Many people plug away at various workouts for an hour or more each day, several days a week, with minimal results. Exercising at a steady rate simply won’t achieve the same results as interval training. While interval training has been around for several years it has recently garnered a lot of attention as a way to increase fat loss. The following information describes what interval training is, why it works, and the different ways you can incorporate it into your favorite exercise.

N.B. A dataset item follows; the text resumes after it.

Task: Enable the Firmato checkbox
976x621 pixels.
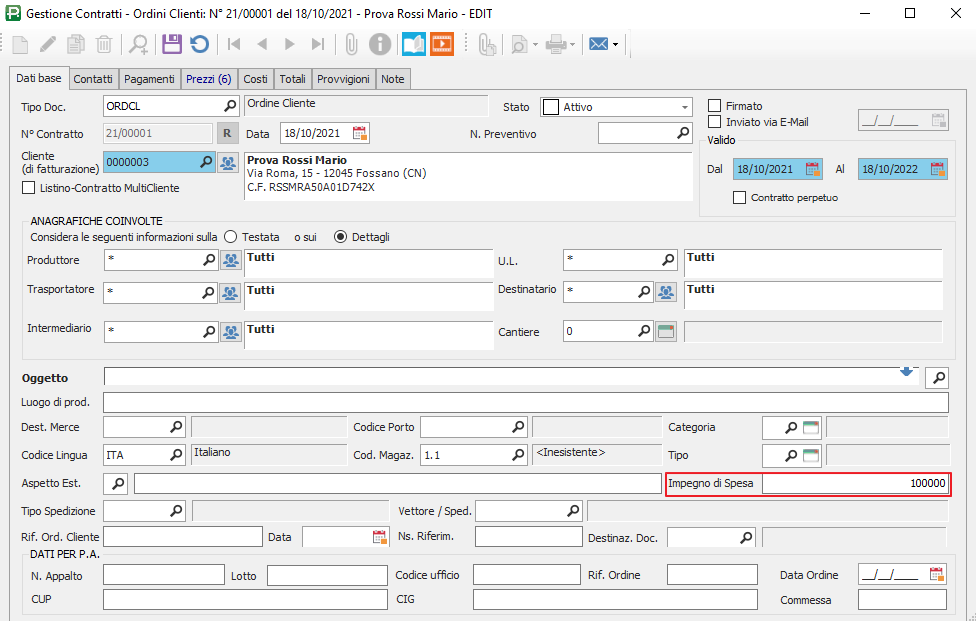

What is Interval Training?

Interval training is also called HIIT (High Intensity Interval Training). This type of training requires you to complete quick and intense bursts of exercise that are followed by short recovery periods. By alternating your workout between intense bursts and more moderate activity you’ll keep your heart rate at a higher level while increasing the need for oxygen. An example of a basic interval routine could include moderate walking for 2 or 3 minutes followed by 30 to 60 seconds of jogging or running.

Why Does Interval Training Work?

Interval training works because you will burn more calories during the actual workout while increasing overall fat burning for the rest of the day. What is referred to as the “afterburn effect” causes a post exercise consumption of oxygen that increases fat burning more than what occurs with steady workouts. Interval training also works because it only requires 20 or 30 minutes per workout, works for every fitness level, and can be done practically anywhere.

Interval Workouts While Running

The great thing about interval training is that you can make it as easy or difficult as your fitness level allows. Your interval training could include a routine as easy as walking for 2 minutes and then running for 1 minute. Your overall workout would last 20 to 30 minutes. A more difficult interval routine could include jogging slowly for 2 minutes and then running for 4 minutes. You could complete 5 cycles for a 30 minute workout.

Interval Workouts With the Stationary Bike

Before starting make sure the resistance level on the bike is high enough so that your legs don’t spin out of control during the intense phase of the workout. Begin your workout with a steady 5 minute warm-up at a moderate pace. Then complete 30 seconds of intensity followed by 30 seconds of easy pedaling. This should be repeated 4 or 5 times. Then increase each rep to 1 minute of intensity followed by 1 minute of easy pedaling.

Interval Workouts While Swimming

Instead of timing your intense portions of the workout it may be easier to divide swimming workouts into laps. For example, you could swim one 25 meter freestyle as quickly as possible and then complete a 25 meter backstroke at a leisurely pace. Swimming is a great way to get an intense workout while exerting minimal strain on bones, joints, and tendons. Incorporating physical therapy into your routine can maximize muscle strength and flexibility, and even promote healing.

Interval Workouts With the Jump Rope

The easiest jump rope interval workout is to simply pick a number of reps. You could jump 100 reps and then rest for 1 minute. Repeat until you reach 1,000. You could also do timed reps. Get as many jumps in as possible in 30 seconds and then rest for 60 seconds. Just 20 minutes would provide a fairly intense workout.

Finally, you could do sliding scale intervals. This would include 300, 200, 100, and 50 reps. You would rest 60 to 90 seconds between each of the sets.